● Selection:

——————————

Flava D comes to Cambridge

Genie Harrison 26 October 2018

I think it would be fair to suggest that bass-line music is something of the marmite variety; whilst nothing more than noise and repetition for some, for others there’s nothing quite like ‘skanking’ to bass-line. Coming from North London, where its appeal is increasingly epidemic, I certainly felt its absence upon my arrival in Cambridge last year. The plethora of house and techno events simply fails to fill the void. Despite ‘Warning’ (one of the UK’s longest running and most well-established Drum and Bass events) being based at the Cambridge Junction, there’s a lack of local d’n’b nights.

However, this all began to change last year thanks to the teaming up of friends Gideon Benedyk, Alfred Jacquemot, and Toni Moraelas, who noticed a gap in the musical market and sought to affect change, founding ‘Target Events’. Their flagship event, Urban Bass, is now one of the biggest nights in the Cambridge calendar.

——————————

● Aim 1: Copy the rows from the line with "Home page (48, 385)" up to and including the line with "[Search page]", without the pictures.

——————————

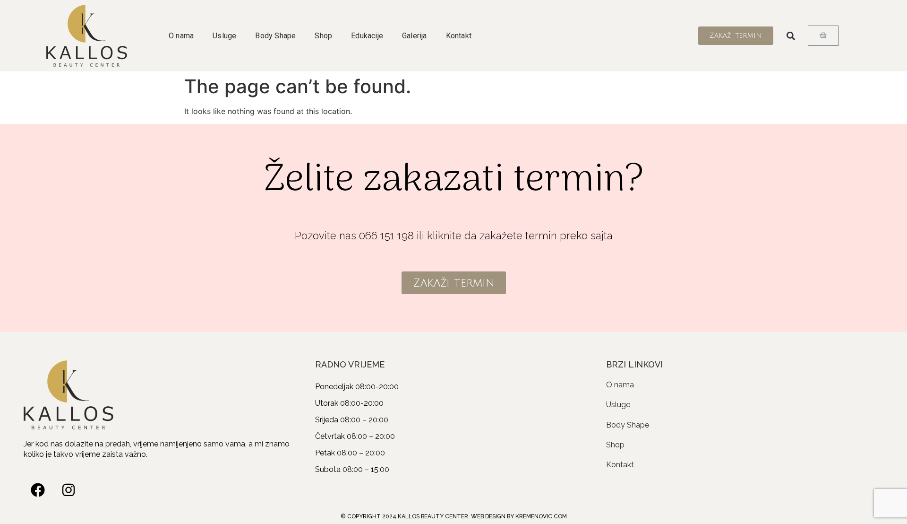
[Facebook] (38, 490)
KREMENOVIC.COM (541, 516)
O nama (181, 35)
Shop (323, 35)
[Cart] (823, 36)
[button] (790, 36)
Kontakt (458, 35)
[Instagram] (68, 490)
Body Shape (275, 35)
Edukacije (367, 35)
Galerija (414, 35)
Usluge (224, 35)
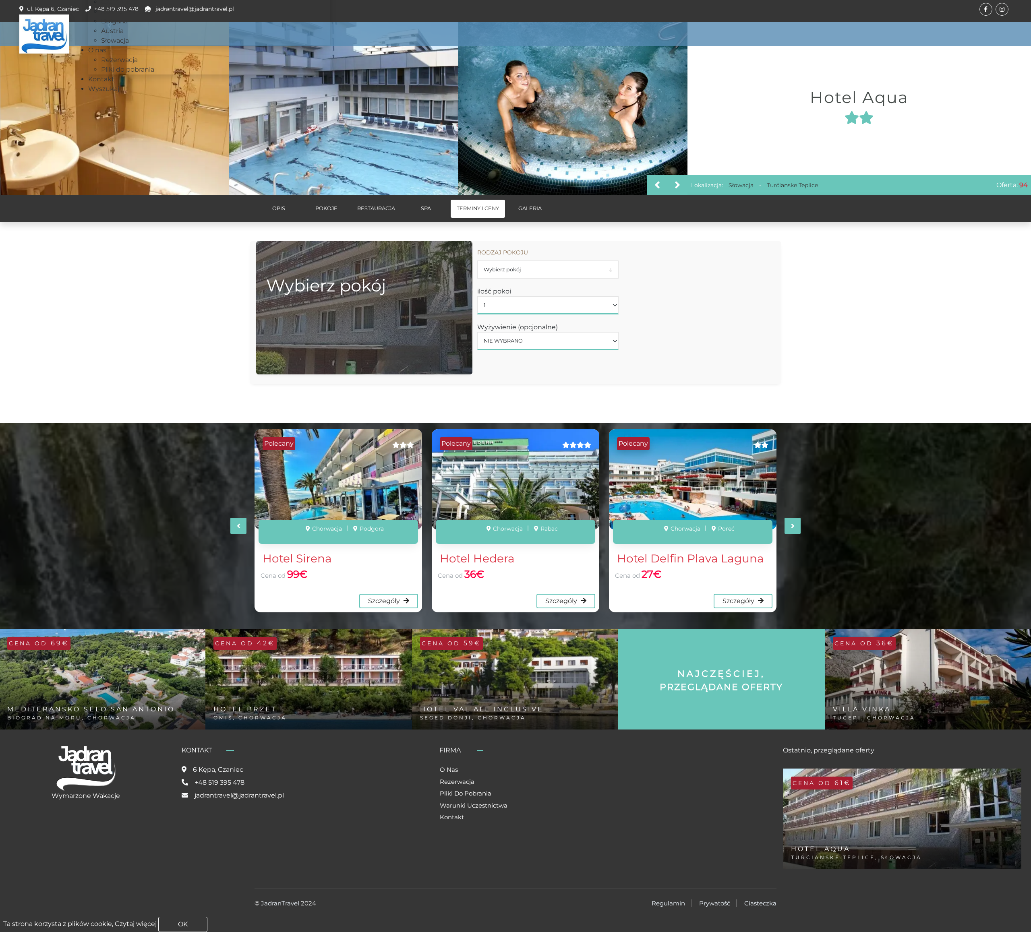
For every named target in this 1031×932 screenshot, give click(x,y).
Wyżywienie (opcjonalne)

——————————

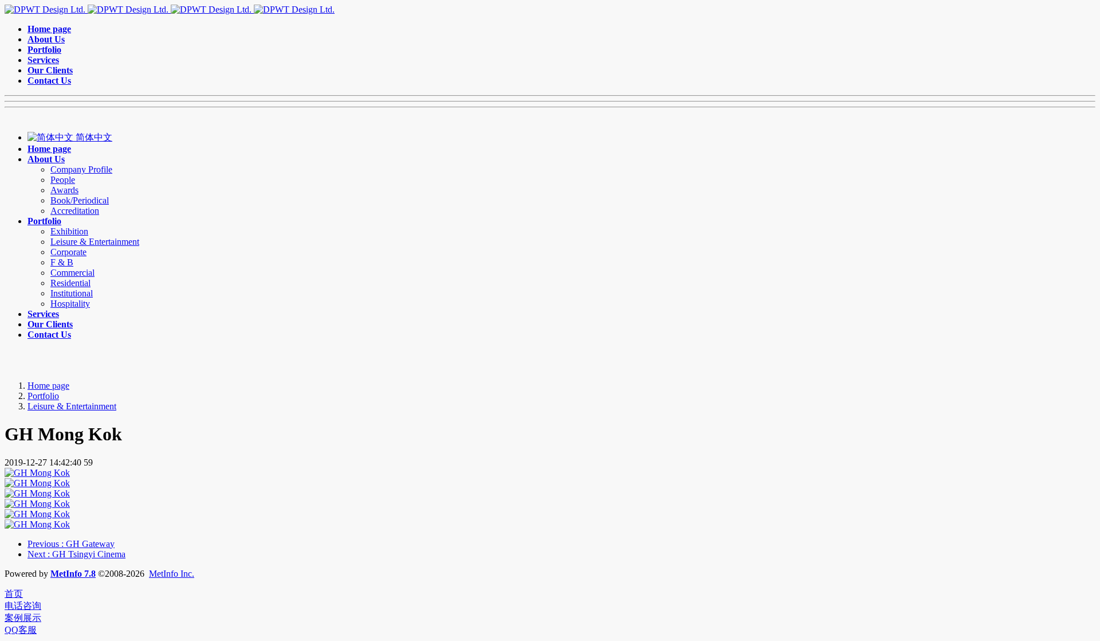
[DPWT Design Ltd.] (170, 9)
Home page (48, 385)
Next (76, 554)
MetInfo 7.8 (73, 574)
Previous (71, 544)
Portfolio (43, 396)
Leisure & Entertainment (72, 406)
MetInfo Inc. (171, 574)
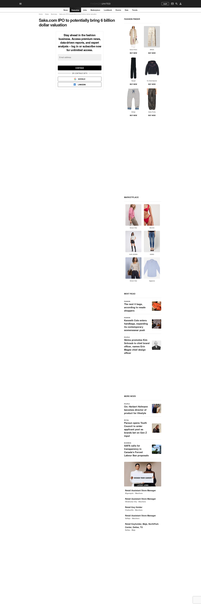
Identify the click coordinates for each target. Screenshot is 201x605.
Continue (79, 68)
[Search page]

——————————

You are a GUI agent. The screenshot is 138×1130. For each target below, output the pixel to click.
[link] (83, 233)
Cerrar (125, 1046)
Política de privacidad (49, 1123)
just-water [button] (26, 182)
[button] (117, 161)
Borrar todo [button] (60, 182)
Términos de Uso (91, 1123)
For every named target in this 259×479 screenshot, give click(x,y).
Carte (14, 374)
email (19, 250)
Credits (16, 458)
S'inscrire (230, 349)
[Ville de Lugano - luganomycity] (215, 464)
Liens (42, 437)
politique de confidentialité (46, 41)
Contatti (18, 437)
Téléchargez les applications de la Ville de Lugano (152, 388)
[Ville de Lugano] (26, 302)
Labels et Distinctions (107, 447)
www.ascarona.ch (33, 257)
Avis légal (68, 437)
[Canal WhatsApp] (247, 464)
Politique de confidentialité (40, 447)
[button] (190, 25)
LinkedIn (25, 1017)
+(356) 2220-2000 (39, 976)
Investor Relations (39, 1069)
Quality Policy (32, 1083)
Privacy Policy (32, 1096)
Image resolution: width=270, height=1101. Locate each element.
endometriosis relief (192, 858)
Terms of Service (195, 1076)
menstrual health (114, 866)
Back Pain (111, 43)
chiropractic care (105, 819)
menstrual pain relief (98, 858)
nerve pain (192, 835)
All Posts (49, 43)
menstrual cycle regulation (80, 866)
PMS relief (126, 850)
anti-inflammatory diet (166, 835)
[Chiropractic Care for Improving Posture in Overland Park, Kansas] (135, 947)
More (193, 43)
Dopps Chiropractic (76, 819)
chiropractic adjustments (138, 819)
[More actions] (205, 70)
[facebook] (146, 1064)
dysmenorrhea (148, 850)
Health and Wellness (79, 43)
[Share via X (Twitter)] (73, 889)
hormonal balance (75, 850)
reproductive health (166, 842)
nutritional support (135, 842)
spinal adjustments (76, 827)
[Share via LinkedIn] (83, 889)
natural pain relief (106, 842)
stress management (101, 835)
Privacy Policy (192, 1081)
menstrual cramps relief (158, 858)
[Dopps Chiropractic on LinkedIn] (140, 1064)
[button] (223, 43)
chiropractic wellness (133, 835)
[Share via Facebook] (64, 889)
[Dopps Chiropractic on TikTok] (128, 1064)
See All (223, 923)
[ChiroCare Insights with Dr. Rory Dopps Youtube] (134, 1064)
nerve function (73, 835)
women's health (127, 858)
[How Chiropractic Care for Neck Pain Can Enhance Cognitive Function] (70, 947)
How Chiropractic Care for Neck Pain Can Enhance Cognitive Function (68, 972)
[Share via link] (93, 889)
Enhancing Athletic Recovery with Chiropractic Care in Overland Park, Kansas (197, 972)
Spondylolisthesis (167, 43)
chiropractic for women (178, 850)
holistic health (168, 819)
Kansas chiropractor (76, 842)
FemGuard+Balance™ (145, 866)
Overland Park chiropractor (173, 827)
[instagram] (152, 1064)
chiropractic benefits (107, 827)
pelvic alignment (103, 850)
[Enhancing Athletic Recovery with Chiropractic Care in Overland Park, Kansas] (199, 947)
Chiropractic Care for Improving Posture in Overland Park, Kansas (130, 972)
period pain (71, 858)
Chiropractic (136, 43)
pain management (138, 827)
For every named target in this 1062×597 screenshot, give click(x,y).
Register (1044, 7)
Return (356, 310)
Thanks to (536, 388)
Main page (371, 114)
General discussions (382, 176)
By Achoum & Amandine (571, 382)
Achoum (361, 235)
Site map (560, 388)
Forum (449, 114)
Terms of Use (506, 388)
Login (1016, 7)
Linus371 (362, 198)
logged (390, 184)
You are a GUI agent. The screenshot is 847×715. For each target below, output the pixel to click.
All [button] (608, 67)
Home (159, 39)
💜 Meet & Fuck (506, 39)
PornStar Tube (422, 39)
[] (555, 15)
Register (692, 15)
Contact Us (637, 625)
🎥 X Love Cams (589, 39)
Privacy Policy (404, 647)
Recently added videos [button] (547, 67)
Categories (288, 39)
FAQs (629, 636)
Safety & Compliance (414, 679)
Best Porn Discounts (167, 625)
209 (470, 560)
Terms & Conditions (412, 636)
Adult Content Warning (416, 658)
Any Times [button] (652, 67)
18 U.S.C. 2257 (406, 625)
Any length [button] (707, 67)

——————————

● Aim 2: In the Flava D article, what is the name of Target Events' flagship event?

● Task response 1:
Home page (48, 385)
Next (76, 554)
MetInfo 7.8 (73, 574)
Previous (71, 544)
Portfolio (43, 396)
Leisure & Entertainment (72, 406)
MetInfo Inc. (171, 574)
Identify the click coordinates for each target. Screenshot is 201x605.
Continue (79, 68)
[Search page]

● Task response 2: Urban Bass